SHORT PROBLEM 1
Say whether each statement agrees with the Kinect YUV forum thread. Answer yes or no and quote the deciding words.
(a) The C# tooltip describes the format as 32 bits per pixel.
(b) The data collected under RawYuvResolution640x480Fps15 came to 1228800 bytes.
(c) Each macro pixel holds the data for two pixels.

TEXT EXTRACT
****************************************

ColorImageFormat.RawYuvResolution640x480Fps15 is not 32 bit but 16 bit per pixel


  • Exploring the Kinect for Windows SDK, I have discovered that the C# tooltip for ColorImageFormat.RawYuvResolution640x480Fps15 states:

    "YUV data (32 bits per pixel, layout corresponding to D3DFMT_LIN_UYVY). Resolution of 640 by 480 at 15 Frames per second."

    If this was true, then the size of the image data would be 640*480*(4 bytes) = 1228800

    Indeed, the size of the image data for all of the other ColorImageFormat at 640 by 480 is this size (1228800 bytes).

    However, when we collect the data under RawYuvResolution640x480Fps15, the size if the data is actually 614400 bytes.

    This indicates that ColorImageFormat.RawYuvResolution640x480Fps15 is not 32 bit but 16 bit per pixel.

    Is there any explanation for the discrepancy?

    As UYVY is one of the YUV 4:2:2 formats, could someone clarify how the data is laid out?

    • Edited by tom.anderson Tuesday, July 24, 2012 10:35 AM added image
    Tuesday, July 24, 2012 10:28 AM

All replies

  • Hello,

    The Raw YUV is encoded in "macro pixels" of 32-bits.  Each macro pixel is the data for 2 pixels which is why the math works out to 16-bits per pixel (even though it's actually 32-bits per macro pixel).

    A good description of the format can be found here:

    I hope this helps.

    -- Jon

    Friday, July 27, 2012 6:57 AM
  • Not to cause trouble, but the article you posted says: "Effective bits per pixel : 16". Although there are 32 bits per macropixel, the U, V each are used once while each Y is used twice per pixel.

    I've tried the conversions listed on but I'm not getting it right somewhere.

    Both the YUV 4:2:2 to RGB conversion listed here. (longer article) and (brief article) says: "To convert... 4:2:2 YUV to RGB, convert the YUV data to 4:4:4 YUV, and then convert from 4:4:4 YUV to RGB." Any hints on the conversion from 4:2:2 to 4:4:4?

****************************************

DATASET CONTENT
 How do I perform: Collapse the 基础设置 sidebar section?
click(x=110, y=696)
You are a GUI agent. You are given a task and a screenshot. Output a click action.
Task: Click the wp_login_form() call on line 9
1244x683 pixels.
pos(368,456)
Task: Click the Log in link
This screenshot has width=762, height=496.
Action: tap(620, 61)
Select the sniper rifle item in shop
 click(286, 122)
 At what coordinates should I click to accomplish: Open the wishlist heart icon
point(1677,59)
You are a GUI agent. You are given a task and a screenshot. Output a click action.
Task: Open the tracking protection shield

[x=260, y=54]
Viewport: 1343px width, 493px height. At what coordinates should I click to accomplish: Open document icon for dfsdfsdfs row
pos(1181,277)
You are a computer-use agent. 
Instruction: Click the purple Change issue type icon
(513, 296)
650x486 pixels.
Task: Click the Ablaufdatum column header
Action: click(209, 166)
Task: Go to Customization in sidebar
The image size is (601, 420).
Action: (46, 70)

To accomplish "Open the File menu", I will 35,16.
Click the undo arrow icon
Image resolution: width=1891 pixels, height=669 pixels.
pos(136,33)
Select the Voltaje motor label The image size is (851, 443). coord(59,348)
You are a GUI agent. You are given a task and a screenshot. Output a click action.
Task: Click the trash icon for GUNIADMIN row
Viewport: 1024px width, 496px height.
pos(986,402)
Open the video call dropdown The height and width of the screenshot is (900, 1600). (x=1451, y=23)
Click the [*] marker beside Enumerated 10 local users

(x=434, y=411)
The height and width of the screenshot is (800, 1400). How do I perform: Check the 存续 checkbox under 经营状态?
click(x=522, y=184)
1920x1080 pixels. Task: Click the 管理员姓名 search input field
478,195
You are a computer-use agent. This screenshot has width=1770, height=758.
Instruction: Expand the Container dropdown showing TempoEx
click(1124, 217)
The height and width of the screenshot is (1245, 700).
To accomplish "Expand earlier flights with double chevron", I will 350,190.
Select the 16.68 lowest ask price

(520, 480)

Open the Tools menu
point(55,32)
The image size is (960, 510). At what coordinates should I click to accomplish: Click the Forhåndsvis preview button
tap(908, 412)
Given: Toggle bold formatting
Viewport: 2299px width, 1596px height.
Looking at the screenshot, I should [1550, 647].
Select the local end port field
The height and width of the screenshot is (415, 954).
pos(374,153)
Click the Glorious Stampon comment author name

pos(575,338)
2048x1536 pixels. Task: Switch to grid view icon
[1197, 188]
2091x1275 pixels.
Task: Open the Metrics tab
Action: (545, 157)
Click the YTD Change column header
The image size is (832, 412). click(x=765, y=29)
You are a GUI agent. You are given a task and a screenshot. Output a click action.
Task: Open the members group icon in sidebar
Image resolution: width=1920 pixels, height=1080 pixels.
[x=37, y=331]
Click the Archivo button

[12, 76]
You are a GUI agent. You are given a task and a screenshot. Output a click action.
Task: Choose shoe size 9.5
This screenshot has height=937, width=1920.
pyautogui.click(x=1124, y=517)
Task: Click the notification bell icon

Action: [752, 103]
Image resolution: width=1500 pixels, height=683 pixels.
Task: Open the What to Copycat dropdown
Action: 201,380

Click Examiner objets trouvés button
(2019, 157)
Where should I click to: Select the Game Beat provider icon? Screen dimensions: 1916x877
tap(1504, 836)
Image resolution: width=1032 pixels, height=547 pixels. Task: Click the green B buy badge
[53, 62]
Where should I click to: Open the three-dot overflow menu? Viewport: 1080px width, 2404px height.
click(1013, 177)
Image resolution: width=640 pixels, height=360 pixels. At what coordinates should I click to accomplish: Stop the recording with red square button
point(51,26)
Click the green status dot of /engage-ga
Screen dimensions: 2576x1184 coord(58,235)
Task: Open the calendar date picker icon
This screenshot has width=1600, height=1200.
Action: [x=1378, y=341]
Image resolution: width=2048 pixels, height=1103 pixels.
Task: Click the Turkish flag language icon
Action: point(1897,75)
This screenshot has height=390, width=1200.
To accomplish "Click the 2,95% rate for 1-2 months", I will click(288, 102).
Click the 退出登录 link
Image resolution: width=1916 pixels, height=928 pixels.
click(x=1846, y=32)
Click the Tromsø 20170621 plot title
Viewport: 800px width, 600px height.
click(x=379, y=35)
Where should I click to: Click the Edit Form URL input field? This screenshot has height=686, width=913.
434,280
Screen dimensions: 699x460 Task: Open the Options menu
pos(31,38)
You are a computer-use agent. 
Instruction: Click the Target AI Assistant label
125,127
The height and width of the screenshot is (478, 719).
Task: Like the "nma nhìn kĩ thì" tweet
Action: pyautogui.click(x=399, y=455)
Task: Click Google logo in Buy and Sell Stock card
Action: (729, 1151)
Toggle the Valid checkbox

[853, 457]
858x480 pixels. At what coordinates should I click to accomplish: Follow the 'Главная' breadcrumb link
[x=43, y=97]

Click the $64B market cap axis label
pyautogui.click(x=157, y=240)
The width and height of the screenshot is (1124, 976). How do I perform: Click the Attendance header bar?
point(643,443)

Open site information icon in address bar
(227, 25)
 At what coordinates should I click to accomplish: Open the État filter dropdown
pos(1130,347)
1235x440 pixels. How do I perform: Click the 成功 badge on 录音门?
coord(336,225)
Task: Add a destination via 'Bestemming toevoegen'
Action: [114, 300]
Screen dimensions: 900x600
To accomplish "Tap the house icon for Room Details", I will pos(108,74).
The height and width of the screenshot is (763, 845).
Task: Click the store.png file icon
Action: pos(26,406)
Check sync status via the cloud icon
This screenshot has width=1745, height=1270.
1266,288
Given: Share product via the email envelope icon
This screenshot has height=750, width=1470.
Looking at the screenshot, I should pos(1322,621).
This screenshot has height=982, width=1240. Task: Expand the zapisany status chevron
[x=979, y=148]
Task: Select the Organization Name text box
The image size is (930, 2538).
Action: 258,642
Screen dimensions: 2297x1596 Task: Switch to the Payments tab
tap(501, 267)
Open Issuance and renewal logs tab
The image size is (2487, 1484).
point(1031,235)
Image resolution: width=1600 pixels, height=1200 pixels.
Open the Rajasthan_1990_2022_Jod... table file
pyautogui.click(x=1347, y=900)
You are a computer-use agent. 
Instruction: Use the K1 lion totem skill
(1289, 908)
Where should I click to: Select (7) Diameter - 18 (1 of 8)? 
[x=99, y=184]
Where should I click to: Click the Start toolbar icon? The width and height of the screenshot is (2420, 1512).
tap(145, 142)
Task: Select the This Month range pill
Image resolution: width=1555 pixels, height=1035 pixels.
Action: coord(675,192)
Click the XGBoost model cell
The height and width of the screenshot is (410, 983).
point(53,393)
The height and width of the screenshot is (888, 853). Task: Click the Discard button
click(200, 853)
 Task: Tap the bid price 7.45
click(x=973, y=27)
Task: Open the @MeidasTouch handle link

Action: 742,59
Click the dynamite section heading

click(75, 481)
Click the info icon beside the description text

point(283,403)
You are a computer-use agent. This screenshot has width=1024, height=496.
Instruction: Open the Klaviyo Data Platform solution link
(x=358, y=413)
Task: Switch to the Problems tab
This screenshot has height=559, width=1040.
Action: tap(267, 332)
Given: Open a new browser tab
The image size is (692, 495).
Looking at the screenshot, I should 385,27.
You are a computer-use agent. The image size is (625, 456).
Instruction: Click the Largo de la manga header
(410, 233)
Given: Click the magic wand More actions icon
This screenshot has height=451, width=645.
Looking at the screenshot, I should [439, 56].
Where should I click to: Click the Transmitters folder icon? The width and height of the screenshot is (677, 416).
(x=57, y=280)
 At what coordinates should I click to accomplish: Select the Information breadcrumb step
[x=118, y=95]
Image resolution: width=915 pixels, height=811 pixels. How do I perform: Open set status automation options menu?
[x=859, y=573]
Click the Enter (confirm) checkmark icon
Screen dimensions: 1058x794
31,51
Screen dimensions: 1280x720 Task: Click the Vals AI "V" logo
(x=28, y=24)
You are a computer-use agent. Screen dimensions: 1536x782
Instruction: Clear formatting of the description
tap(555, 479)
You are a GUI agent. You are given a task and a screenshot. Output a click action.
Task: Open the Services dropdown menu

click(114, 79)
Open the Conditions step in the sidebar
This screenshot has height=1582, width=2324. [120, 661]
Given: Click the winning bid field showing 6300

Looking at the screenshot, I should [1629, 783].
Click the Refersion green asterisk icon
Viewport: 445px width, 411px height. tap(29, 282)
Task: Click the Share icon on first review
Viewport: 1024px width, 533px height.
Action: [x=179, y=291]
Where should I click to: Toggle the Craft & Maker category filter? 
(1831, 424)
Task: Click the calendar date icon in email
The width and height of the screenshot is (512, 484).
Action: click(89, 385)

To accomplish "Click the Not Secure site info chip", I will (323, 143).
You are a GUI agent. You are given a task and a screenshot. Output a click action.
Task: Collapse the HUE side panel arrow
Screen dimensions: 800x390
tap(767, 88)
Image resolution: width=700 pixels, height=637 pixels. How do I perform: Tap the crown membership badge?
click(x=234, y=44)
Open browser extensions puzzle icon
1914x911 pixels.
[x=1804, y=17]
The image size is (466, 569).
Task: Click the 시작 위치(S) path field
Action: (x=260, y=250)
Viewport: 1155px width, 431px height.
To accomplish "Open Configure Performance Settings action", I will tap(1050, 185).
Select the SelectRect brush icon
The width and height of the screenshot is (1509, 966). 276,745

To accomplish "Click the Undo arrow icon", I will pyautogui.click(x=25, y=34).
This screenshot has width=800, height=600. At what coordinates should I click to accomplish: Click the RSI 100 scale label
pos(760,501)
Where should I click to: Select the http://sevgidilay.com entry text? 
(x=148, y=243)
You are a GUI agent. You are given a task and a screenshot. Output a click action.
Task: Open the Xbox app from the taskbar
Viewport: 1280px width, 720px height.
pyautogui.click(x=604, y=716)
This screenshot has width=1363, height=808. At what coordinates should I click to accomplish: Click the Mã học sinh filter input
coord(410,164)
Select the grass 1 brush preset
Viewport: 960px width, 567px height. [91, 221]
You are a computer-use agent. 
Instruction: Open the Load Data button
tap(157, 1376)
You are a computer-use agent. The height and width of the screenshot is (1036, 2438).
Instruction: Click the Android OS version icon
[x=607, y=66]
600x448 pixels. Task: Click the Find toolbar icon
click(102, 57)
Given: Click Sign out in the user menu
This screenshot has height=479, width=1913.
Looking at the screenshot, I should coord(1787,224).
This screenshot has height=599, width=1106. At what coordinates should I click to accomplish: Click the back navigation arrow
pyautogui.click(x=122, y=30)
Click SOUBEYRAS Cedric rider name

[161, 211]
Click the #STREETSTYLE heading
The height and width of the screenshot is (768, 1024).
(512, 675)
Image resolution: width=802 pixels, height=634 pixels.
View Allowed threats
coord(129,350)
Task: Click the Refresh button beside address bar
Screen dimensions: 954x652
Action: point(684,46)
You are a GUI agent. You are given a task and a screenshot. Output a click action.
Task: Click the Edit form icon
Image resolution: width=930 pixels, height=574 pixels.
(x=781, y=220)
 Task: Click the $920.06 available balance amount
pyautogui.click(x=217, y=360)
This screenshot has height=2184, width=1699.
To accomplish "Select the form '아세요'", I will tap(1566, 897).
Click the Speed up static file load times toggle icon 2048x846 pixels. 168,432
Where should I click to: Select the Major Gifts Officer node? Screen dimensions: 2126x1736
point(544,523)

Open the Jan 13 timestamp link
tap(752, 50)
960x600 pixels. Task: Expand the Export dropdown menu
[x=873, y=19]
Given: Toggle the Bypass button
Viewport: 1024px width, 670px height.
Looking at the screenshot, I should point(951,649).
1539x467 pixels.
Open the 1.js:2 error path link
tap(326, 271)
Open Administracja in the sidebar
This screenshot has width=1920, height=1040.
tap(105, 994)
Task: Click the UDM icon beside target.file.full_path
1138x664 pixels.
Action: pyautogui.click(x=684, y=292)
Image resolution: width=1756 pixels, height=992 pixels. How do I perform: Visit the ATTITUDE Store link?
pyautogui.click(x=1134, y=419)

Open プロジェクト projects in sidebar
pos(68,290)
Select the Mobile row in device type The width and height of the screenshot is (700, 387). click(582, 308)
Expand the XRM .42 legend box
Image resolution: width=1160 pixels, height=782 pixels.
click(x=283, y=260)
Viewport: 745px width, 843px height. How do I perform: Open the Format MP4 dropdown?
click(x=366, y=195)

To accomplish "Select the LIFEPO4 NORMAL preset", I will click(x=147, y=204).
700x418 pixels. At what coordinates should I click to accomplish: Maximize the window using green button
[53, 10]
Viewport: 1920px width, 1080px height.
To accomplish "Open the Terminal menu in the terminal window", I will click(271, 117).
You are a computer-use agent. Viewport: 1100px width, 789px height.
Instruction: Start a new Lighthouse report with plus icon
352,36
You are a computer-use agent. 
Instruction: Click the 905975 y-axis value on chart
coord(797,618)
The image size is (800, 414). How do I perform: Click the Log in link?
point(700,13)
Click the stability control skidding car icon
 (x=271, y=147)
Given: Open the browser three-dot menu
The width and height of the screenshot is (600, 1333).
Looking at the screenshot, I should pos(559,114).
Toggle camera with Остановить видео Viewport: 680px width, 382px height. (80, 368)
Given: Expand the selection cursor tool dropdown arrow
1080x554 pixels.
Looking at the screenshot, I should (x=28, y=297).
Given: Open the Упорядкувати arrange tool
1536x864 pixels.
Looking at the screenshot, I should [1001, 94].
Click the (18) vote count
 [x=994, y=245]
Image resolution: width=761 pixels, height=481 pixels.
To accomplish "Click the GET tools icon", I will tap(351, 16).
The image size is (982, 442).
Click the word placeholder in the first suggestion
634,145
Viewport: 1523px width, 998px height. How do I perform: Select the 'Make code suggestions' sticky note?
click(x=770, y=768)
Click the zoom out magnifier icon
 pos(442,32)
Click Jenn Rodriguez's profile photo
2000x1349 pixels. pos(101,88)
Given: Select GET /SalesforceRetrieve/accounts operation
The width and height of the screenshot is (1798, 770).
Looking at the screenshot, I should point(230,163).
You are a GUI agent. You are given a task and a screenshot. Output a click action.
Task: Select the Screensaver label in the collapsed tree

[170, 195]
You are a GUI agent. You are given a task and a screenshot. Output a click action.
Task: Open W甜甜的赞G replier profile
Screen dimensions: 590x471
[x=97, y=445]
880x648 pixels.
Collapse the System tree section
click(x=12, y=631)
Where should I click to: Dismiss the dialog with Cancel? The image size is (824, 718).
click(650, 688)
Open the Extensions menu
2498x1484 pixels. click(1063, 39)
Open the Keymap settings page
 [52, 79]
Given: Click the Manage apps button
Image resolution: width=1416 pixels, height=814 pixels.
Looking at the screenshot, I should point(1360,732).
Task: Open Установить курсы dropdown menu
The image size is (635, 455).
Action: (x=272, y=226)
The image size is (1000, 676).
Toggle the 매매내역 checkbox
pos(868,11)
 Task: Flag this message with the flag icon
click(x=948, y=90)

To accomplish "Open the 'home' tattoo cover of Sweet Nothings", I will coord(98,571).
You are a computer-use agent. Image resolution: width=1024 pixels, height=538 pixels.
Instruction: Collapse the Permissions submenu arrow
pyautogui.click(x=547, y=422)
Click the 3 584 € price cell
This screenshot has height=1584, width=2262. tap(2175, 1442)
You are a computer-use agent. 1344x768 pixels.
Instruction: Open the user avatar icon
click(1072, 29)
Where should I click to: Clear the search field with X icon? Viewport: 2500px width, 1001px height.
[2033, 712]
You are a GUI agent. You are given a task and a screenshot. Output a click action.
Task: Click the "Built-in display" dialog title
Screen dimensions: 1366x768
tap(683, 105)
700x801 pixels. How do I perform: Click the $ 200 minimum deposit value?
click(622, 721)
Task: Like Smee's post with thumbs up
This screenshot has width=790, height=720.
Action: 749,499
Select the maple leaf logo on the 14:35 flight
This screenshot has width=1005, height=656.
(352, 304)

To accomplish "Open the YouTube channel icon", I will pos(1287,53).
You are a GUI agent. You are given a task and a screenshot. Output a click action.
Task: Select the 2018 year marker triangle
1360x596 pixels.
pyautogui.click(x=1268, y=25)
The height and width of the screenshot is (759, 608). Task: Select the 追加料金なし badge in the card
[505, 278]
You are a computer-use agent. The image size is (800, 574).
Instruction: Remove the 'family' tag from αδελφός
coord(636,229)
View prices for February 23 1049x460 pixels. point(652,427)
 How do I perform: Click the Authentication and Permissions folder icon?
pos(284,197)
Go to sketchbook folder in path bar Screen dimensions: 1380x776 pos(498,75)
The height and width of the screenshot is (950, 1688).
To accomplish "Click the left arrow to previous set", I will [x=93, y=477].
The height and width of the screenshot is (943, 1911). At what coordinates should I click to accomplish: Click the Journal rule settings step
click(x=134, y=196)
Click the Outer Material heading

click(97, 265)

****************************************

SHORT PROBLEM 2
Turn the entries from the line with "You are a computer-use agent. The image size is (625, 456)." up to and including the line with "(x=57, y=280)" into a Markdown table with the columns Number and Entry line. Give one row per line and leave out blank lines.

ANSWER 1
(a) Yes: "YUV data (32 bits per pixel, layout corresponding to D3DFMT_LIN_UYVY)"
(b) No: "the size if the data is actually 614400 bytes"
(c) Yes: "Each macro pixel is the data for 2 pixels"

ANSWER 2
| Number | Entry line |
|---|---|
| 1 | You are a computer-use agent. The image size is (625, 456). |
| 2 | Instruction: Click the Largo de la manga header |
| 3 | (410, 233) |
| 4 | Given: Click the magic wand More actions icon |
| 5 | This screenshot has height=451, width=645. |
| 6 | Looking at the screenshot, I should [439, 56]. |
| 7 | Where should I click to: Click the Transmitters folder icon? The width and height of the screenshot is (677, 416). |
| 8 | (x=57, y=280) |